• [Work task A]
Answer these questions using the duties text:
(i) By at least how many field experts is every submitted manuscript reviewed?
(ii) Whom must a reviewer inform in case of non-availability?
(iii) What must authors provide for their animal experiments or human clinical trials?
• [Work task B] Copy the stretch of the duties text from "Confidentiality" through "or his/her collaborators." word for word.

• [Text under study]
Duties of Reviewers
Contribution to editorial decisions
Peer-review process is at the centre of publishing quality scientific research and helps in advancement of science by improving the quality of research and preventing publication of spurious and fake scientific data. IJPNS has stringent peer-review policy where every submitted manuscript is reviewed by at least two field experts. The reviewers shall help the Editorial Board in deciding the quality of the research article via a stringent peer-review process. It is expected that reviewers shall act promptly and complete the peer-review process in a time-bound manner. In case of non-availability, a reviewer must inform the Editor which helps the Editor in finding other suitable reviewer without delaying the process of peer-review. Reviewers must not criticize the authors personally and the focused must be on improving the quality of the manuscript by providing constructive suggestions.
Confidentiality
The reviewers shall keep the scientific data, ideas or any other scientific advancement reported in the manuscript highly confidential and shall not discuss them with other field experts, or present them in any scientific conference or try to replicate in the lab of reviewer (s) or his/her collaborators.
Duties of Authors
Reporting standards
Authors should report accurate and authenticate information and must follow all the moral and ethical practices while reporting the data to this journal. The methodology part of the manuscript must be sufficient to replicate the data in other laboratories across the globe. In some cases, the Editorial Board can ask the raw data during the peer-review process and the authors are expected to furnish the requested information at the earliest for a timely completion of the review process. Authors must ensure that they have provided appropriate ethical approval numbers for their animal experiments or human clinical trials. In case of human trials, a proper consent has been taken from all the participants.

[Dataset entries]
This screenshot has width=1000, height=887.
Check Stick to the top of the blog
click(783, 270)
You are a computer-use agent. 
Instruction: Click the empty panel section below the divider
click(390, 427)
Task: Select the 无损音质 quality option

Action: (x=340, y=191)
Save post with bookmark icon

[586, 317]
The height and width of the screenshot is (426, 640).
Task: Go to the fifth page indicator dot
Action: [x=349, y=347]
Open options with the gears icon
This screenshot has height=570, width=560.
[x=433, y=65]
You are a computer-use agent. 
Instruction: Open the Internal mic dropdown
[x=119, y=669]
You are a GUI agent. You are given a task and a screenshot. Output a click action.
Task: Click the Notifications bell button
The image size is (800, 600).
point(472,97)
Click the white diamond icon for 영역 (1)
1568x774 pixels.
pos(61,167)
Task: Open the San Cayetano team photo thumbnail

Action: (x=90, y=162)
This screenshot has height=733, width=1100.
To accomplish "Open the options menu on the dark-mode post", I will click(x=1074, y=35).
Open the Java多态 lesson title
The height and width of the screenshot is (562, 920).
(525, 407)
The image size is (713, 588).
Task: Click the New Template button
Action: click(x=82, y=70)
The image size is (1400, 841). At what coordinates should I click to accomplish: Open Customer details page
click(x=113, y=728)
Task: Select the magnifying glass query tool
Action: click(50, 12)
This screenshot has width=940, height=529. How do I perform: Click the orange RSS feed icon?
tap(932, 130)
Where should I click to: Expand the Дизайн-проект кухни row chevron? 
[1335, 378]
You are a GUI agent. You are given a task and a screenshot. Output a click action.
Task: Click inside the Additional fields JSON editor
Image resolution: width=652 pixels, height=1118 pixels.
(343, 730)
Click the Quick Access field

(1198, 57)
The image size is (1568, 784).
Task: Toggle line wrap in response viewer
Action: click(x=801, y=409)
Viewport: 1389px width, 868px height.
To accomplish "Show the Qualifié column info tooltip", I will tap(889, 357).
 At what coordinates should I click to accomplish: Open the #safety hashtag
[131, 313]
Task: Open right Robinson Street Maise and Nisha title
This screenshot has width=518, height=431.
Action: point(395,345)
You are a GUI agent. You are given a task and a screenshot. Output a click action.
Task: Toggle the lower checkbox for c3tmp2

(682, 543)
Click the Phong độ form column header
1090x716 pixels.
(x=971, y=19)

• [Exercise answer A]
(i) Two
(ii) The Editor
(iii) Appropriate ethical approval numbers

• [Exercise answer B]
Confidentiality
The reviewers shall keep the scientific data, ideas or any other scientific advancement reported in the manuscript highly confidential and shall not discuss them with other field experts, or present them in any scientific conference or try to replicate in the lab of reviewer (s) or his/her collaborators.